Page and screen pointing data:
::::

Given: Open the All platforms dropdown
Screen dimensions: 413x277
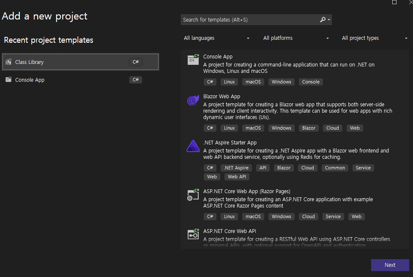Looking at the screenshot, I should click(x=296, y=38).
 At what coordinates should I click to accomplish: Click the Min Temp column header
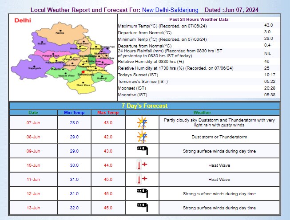point(74,113)
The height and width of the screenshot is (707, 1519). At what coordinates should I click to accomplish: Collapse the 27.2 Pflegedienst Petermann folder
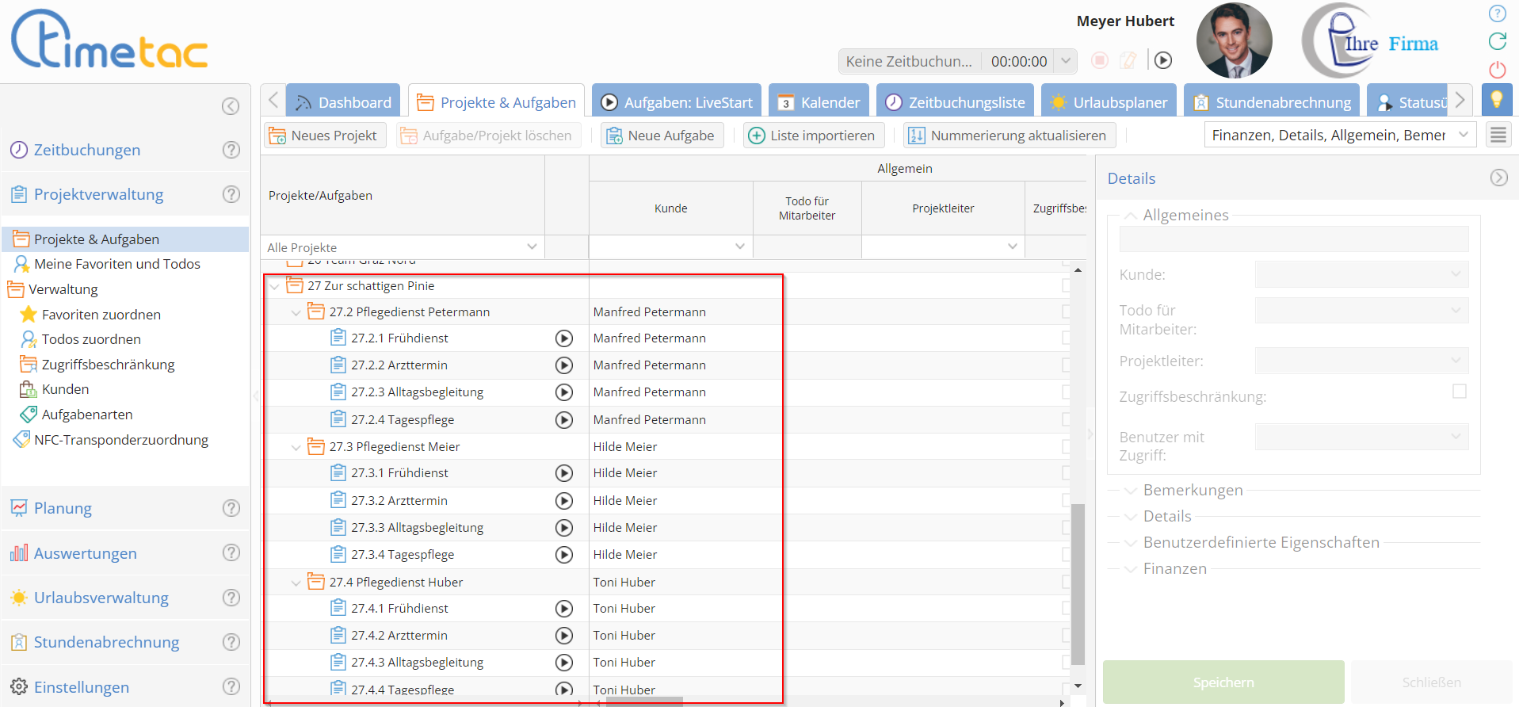coord(296,313)
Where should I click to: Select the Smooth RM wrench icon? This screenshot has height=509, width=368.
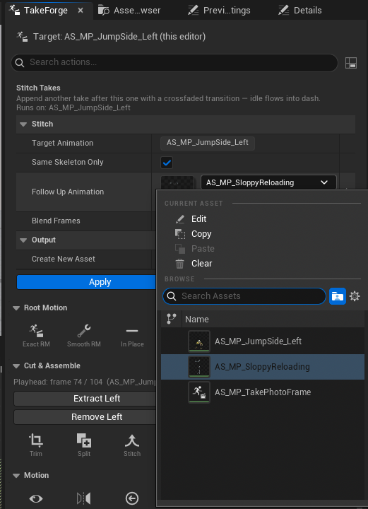point(83,331)
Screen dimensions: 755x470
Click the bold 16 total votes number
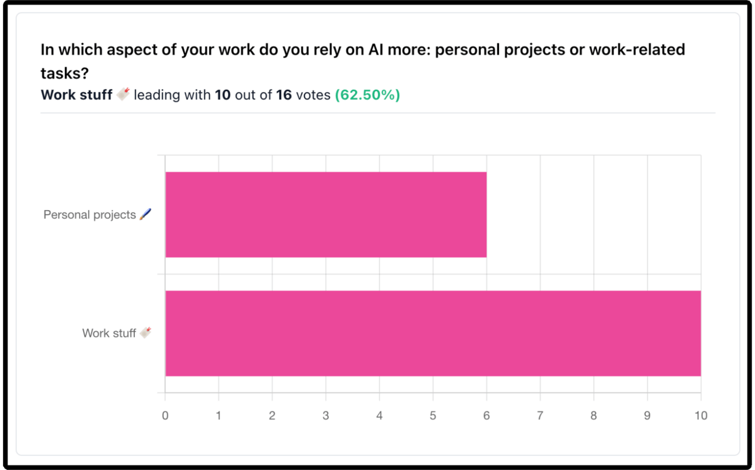click(x=284, y=95)
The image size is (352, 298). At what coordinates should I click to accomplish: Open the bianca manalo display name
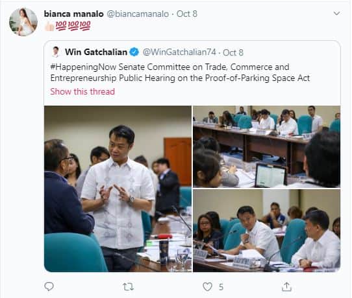click(73, 14)
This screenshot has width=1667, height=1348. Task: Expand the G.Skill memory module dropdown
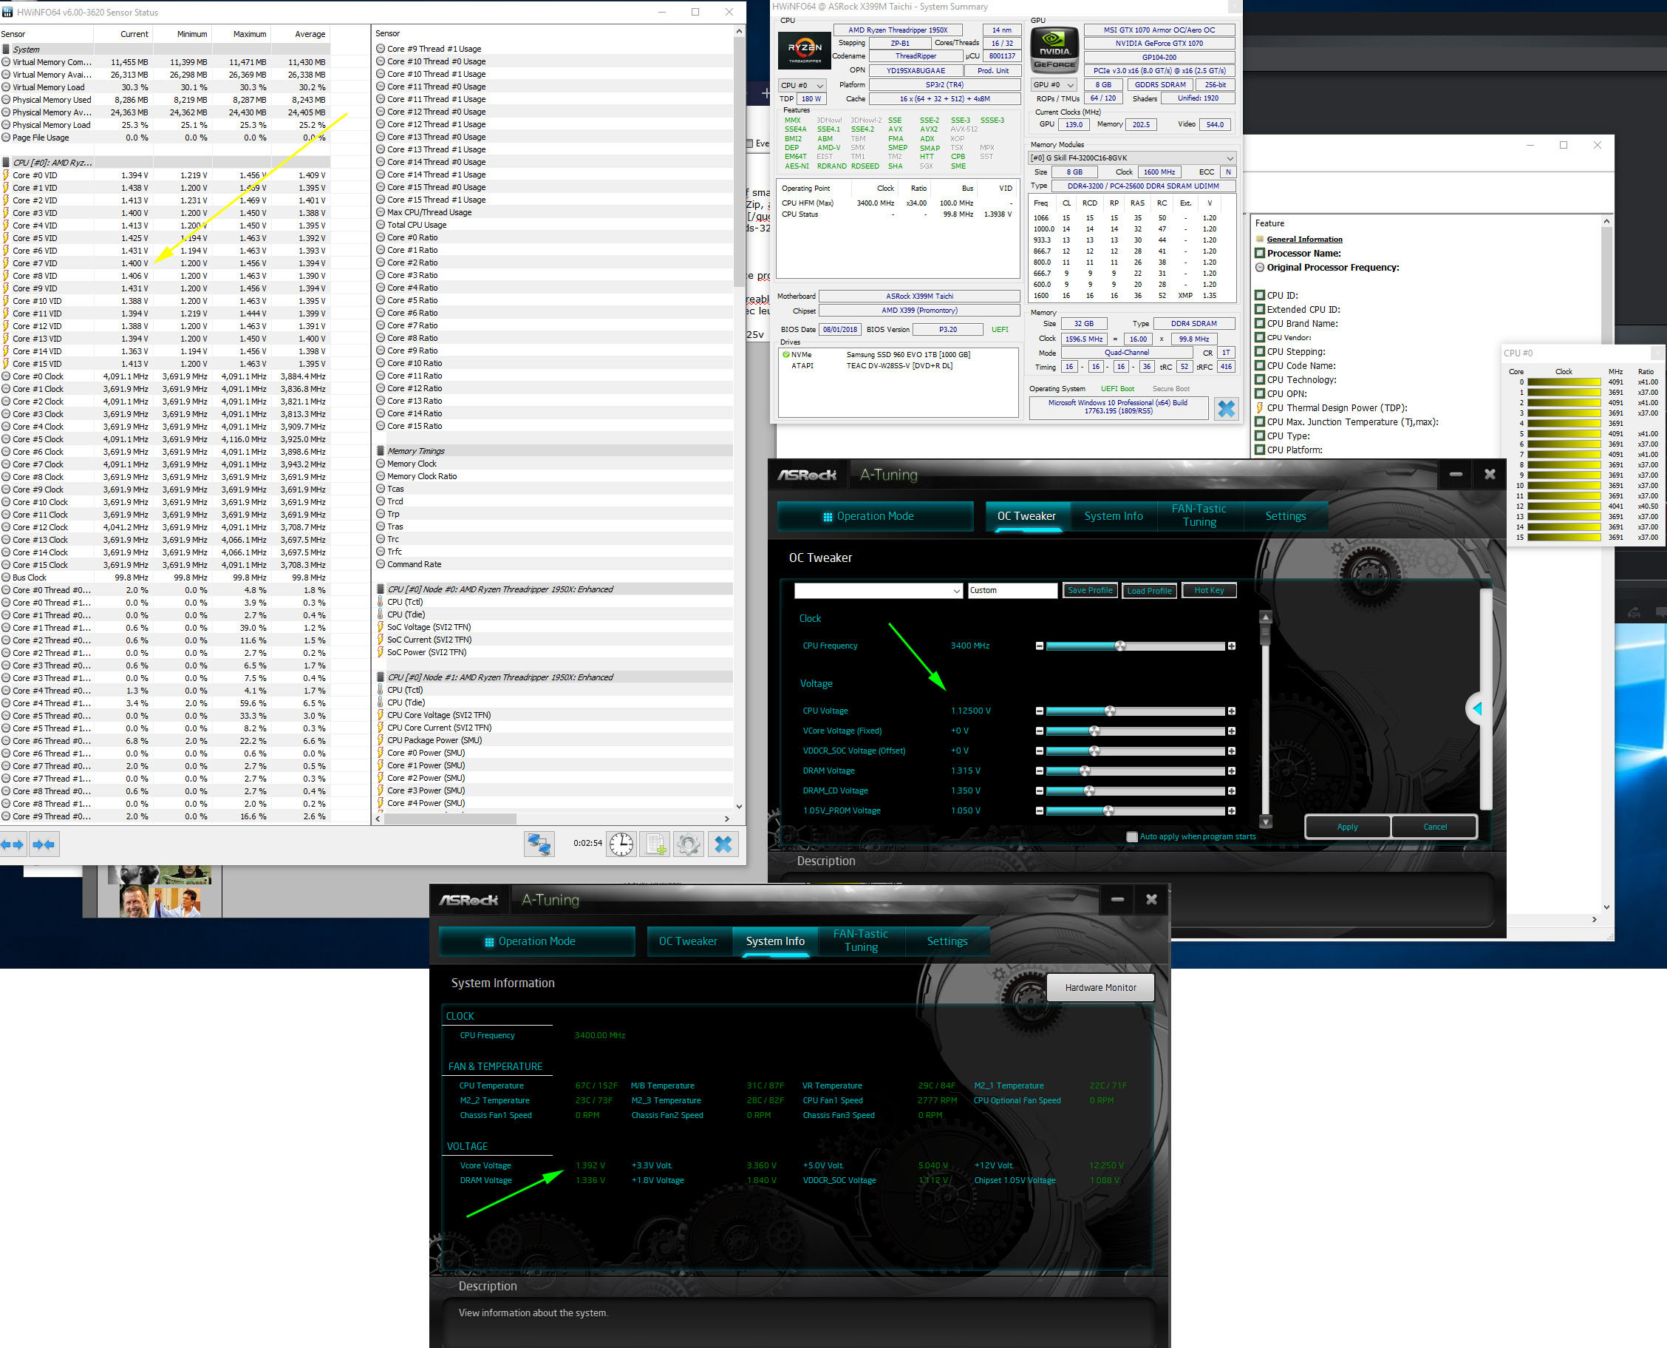click(x=1132, y=158)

::::

Output each line of the listing above as a JSON list of strings, one string per line, omitting blank lines and covering the entire listing. Leave the pictures out of the answer.

THE ANSWER -
[
  "Given: Open the All platforms dropdown",
  "Screen dimensions: 413x277",
  "Looking at the screenshot, I should click(x=296, y=38).",
  " At what coordinates should I click to accomplish: Click the Min Temp column header",
  "point(74,113)",
  "The height and width of the screenshot is (707, 1519). At what coordinates should I click to accomplish: Collapse the 27.2 Pflegedienst Petermann folder",
  "coord(296,313)",
  "Where should I click to: Select the Smooth RM wrench icon? This screenshot has height=509, width=368.",
  "point(83,331)",
  "Screen dimensions: 755x470",
  "Click the bold 16 total votes number",
  "click(x=284, y=95)",
  "The image size is (352, 298). At what coordinates should I click to accomplish: Open the bianca manalo display name",
  "click(73, 14)",
  "This screenshot has width=1667, height=1348. Task: Expand the G.Skill memory module dropdown",
  "click(x=1132, y=158)"
]